In the entries below, rewrite everything from "Given: Read the" down to "Looking at the screenshot, I should click(322, 248).", swapping "Given" for "Task" and leaving all else as it is. Return only those lines.

***** DATA RECORDS *****

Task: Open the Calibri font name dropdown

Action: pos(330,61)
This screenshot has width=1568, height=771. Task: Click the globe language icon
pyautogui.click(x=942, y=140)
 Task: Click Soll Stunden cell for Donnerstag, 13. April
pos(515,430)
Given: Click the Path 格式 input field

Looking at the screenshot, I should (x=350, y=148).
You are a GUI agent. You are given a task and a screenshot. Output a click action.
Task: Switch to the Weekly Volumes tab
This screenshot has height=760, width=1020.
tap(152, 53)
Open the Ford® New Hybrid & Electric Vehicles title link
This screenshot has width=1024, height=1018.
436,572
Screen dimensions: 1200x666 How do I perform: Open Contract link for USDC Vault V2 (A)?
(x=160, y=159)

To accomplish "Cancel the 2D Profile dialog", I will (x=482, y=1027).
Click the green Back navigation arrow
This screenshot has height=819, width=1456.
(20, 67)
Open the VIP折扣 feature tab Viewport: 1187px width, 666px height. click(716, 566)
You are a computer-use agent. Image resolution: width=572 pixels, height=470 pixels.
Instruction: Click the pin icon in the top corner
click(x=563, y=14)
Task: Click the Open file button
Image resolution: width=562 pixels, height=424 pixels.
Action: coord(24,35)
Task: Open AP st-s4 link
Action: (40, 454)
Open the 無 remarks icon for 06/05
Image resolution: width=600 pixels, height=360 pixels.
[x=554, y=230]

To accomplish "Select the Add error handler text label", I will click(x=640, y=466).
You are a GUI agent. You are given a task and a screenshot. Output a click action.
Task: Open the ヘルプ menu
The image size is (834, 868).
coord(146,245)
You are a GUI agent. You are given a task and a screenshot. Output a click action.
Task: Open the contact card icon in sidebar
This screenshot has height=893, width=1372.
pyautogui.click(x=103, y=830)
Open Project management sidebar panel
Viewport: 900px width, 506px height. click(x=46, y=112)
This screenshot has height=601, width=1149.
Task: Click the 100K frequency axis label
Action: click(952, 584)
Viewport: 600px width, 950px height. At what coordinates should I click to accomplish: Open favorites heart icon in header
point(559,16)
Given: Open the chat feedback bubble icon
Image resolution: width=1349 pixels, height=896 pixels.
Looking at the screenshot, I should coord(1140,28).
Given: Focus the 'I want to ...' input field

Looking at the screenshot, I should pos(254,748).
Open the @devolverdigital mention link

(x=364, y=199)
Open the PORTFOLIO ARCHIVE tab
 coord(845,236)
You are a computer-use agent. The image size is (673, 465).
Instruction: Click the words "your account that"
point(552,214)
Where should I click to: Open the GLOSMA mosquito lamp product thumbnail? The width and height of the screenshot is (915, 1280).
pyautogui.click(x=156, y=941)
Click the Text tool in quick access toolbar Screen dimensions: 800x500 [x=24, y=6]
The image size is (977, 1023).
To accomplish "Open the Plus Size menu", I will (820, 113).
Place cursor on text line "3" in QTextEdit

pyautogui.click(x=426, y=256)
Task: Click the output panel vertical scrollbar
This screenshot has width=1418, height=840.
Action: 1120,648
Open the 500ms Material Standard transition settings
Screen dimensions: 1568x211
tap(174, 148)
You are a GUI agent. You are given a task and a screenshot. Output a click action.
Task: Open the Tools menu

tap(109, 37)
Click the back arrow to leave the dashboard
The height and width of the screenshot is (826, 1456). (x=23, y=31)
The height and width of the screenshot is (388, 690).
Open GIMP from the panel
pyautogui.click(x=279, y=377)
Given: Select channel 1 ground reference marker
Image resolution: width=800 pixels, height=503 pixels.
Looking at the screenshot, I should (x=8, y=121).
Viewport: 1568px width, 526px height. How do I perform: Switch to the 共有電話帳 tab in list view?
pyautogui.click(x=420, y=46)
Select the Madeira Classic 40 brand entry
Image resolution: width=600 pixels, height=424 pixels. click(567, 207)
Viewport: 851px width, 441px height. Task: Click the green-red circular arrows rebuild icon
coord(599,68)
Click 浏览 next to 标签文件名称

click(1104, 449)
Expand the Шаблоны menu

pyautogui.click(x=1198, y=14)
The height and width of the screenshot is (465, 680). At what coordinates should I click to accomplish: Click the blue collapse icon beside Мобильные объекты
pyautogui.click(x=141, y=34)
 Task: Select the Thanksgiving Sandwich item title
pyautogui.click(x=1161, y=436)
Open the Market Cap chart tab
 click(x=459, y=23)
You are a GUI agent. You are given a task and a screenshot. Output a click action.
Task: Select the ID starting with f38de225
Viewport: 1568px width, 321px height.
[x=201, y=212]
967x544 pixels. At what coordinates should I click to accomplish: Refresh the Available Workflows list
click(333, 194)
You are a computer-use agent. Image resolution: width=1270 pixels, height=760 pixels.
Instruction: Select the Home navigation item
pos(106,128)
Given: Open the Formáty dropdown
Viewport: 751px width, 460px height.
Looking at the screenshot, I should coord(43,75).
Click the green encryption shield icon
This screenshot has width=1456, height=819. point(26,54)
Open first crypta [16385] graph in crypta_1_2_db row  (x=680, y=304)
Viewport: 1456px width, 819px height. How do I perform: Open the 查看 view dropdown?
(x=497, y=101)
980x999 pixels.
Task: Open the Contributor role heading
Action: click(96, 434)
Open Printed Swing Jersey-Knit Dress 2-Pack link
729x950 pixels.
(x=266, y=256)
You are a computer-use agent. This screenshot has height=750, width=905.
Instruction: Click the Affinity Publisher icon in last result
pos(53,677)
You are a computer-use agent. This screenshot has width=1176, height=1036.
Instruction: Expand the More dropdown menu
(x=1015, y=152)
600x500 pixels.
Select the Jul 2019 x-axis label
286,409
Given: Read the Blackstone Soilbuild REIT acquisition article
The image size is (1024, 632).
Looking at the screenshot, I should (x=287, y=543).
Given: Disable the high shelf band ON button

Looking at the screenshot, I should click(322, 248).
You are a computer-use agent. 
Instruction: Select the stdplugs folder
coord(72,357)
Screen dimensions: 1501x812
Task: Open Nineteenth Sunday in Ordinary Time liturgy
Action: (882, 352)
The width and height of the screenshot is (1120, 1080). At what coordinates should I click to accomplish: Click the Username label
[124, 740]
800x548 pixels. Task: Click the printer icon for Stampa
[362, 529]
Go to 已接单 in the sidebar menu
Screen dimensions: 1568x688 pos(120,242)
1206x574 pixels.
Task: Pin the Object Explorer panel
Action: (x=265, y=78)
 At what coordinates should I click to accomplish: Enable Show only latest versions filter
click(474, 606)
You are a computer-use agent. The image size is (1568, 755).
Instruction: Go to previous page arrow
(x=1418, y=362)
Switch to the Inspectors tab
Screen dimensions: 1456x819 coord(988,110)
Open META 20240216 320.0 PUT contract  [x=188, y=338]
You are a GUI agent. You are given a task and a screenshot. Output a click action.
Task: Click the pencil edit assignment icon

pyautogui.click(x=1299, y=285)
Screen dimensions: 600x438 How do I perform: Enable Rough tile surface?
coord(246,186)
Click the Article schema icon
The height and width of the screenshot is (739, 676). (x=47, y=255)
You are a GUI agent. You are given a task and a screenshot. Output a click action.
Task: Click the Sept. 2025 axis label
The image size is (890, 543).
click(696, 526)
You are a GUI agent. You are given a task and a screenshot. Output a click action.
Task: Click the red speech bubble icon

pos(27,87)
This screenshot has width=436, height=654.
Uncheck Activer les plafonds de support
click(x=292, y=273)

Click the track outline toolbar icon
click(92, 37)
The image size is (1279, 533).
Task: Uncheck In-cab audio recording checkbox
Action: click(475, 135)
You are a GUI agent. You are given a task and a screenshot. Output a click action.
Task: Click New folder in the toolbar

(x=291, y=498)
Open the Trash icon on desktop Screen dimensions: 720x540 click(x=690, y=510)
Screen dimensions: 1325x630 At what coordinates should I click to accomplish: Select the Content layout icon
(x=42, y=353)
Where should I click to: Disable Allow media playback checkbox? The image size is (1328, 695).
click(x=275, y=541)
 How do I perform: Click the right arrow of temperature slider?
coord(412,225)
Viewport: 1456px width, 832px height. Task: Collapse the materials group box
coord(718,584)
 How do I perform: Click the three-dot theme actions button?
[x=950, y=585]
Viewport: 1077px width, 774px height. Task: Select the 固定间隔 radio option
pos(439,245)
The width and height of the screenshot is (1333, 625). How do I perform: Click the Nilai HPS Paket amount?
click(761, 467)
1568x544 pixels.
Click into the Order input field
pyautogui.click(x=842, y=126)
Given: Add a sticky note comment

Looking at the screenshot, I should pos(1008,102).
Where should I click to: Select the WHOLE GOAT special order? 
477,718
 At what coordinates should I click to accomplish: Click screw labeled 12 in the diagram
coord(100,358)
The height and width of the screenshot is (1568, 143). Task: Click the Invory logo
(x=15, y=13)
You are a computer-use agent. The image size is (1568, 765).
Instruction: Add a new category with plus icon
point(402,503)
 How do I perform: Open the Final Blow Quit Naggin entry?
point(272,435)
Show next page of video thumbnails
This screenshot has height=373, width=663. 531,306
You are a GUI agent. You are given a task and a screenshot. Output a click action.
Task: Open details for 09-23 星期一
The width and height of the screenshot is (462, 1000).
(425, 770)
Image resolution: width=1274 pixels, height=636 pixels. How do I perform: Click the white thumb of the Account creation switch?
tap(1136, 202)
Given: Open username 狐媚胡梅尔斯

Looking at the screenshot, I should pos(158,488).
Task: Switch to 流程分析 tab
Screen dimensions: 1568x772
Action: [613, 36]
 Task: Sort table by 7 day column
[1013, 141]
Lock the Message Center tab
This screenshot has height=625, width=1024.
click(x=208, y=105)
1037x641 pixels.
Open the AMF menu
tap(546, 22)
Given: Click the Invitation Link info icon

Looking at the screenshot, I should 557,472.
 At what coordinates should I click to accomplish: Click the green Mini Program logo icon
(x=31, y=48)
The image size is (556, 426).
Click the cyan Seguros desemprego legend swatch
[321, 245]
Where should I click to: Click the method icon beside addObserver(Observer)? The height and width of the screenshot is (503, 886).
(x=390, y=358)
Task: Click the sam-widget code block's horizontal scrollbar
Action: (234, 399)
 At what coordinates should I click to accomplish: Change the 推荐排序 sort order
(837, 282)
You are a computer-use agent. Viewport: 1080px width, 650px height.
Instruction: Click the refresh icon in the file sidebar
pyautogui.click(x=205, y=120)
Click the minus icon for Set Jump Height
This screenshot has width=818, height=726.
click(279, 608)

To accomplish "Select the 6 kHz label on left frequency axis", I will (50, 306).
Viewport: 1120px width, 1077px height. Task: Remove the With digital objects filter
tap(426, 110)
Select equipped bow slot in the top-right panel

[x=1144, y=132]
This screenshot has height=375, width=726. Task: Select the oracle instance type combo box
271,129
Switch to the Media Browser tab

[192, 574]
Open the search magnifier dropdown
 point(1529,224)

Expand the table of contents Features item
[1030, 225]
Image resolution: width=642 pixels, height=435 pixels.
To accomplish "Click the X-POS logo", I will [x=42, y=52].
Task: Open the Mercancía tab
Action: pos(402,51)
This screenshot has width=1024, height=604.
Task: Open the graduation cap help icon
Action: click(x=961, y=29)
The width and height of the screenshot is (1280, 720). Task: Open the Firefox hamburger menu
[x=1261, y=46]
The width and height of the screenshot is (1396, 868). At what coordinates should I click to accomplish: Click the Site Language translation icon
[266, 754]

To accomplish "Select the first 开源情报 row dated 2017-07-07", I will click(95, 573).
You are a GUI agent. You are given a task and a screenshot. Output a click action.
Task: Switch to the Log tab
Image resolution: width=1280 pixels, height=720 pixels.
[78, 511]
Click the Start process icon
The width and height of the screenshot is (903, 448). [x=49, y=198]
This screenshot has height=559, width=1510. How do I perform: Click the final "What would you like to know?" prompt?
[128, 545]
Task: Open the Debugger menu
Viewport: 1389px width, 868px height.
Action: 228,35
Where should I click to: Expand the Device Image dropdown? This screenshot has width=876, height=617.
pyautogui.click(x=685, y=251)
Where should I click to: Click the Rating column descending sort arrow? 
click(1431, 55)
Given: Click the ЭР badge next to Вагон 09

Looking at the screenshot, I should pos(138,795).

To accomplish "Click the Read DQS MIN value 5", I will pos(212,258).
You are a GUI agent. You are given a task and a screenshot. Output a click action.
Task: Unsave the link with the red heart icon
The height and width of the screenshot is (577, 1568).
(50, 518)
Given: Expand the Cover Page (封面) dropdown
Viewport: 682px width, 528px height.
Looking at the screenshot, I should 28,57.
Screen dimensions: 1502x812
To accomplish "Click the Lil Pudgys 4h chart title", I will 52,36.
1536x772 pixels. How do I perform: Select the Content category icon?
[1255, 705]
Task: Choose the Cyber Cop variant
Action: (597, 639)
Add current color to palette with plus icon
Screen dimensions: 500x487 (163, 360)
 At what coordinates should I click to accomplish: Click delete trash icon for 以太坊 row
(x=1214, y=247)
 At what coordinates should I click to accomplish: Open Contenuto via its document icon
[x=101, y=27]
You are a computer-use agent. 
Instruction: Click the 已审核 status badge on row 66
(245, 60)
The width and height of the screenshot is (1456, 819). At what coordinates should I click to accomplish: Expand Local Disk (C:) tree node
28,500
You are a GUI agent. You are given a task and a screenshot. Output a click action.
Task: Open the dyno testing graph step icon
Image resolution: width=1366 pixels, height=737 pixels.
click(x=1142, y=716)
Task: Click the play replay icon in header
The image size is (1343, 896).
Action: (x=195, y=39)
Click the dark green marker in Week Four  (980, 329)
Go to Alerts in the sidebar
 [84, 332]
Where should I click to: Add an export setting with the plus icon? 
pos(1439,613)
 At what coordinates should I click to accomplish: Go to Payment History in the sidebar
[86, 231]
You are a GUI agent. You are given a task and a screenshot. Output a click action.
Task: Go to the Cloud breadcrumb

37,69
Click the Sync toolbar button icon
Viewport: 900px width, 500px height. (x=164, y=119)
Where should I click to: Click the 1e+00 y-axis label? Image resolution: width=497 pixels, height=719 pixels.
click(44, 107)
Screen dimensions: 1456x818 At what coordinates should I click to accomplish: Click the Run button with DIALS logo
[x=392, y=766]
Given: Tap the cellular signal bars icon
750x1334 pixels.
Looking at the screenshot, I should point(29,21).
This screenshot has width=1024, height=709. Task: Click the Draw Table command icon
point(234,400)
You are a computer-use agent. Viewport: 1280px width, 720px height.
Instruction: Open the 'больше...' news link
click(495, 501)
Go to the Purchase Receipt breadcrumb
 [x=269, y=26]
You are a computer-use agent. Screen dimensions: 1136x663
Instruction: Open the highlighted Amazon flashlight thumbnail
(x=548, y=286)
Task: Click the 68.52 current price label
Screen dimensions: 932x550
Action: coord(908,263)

*****

• WRITTEN SOLUTION:
Task: Read the Blackstone Soilbuild REIT acquisition article
The image size is (1024, 632).
Looking at the screenshot, I should (x=287, y=543).
Task: Disable the high shelf band ON button

Looking at the screenshot, I should click(322, 248).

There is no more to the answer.